The issue that divided Sandy Hook parents defined the split in the hearing room: On one side sat gun-control advocates, sporting the green ribbons that have come to memorialize the Sandy Hook shooting. On the other, a larger group of Second Amendment defenders, wearing yellow stickers that read “Another Responsible Gun Owner,” clapped for those who testified against passing additional restrictions and shouted at speakers, including another Sandy Hook shooting victim’s parent, who questioned their right to own assault weapons.
The crowd of approximately 1,300 attendees soon grew so large that those who arrived after 11 a.m. were funneled into two overflow rooms. More than a thousand people — including family members, gun owners, gun-control advocates and industry representatives — had registered to testify, with some participants estimating that testimony would continue past midnight.
Outside the building, attendees endured frigid temperatures and gusts of snow to pass through metal detectors, an extra safety precaution put in place at the Capitol for the hearing. Men in hunting jackets and NRA caps mingled in line with women, many of whom belonged to the group “One Million Moms for Gun Control.” Just as inside the meeting, gun-rights supporters clearly outnumbered advocates for tighter restrictions standing in line.
Amy Pines, a mother of two from Westport and a volunteer for “One Million Moms for Gun Control,” said that the imbalance was partly due to the snow blanketing Connecticut. School districts across the state had announced early closures, and many mothers rushed from the hearing to pick up their kids.
Many of the gun-rights supporters in line said that they felt owning a firearm was crucial to their personal protection. Michael Tabone, a self-defense instructor who lives in the greater New Haven area, said that if he could not own a gun legally, he would not be able to protect himself adequately from those who owned guns illegally.
“If you deny me the means of self-defense, you deny me the right to self-defense,” he said. “It’s not a moral superiority to be a victim.”
Mike Leone, another gun owner from Southington standing next to Tabone in line, pointed out that a majority of gun-related deaths are not even committed using semi-automatic weapons, as such weapons are typically “big and menacing-looking” and thus hard to conceal and carry.

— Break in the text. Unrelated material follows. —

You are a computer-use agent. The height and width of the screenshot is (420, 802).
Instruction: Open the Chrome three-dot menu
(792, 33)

Leone’s sentiment was echoed by several legislators who testified, including New Haven Mayor John DeStefano Jr. and State Rep. Gary Holder-Winfield, who may run for the seat DeStefano will vacate this November. Both said that, though the hearing had been convened as a result of the shooting in Newtown, they, along with lawmakers from other urban areas, would take the opportunity to combat regular gun violence on their streets.
Holder-Winfield went on to cite gun-related murder statistics for the state’s three largest cities, Bridgeport, New Haven and Hartford: 88 in 2008, over 100 by 2010.

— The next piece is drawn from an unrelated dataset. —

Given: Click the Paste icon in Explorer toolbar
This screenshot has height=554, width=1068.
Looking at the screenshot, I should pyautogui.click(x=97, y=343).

“That’s a slow, banal, mass killing,” Holder-Winfield said. “It’s not for lack of opportunity that we find ourselves here — it’s for lack of action.”
Several survivors of the July shooting at a movie theater in Aurora, Colo., including Yale student Ethan Rodriguez-Torrent ’13, also testified in favor of tighter gun laws, such as measures to limit the number of guns a person can purchase per month. Rodriguez, who escaped the theater without any wounds, declared his desire to give back by becoming a police officer in New Haven upon graduation.
At least two other Yale students were also in attendance of today’s hearing. Nia Holston ’14 and Ashley Ison ’14 came to represent the student group Black Student Alliance at Yale. Holston said they had come because the majority of gun violence affects “people of color.”
The task force aims to have legislation ready for a vote by the end of February.
Correction: Jan. 29
The article “Gun hearing draws thousands” misidentified Nia Holston ’14 and Ashley Ison ’14 as members of Black Students at Yale, when in fact the organization is called the Black Student Alliance at Yale.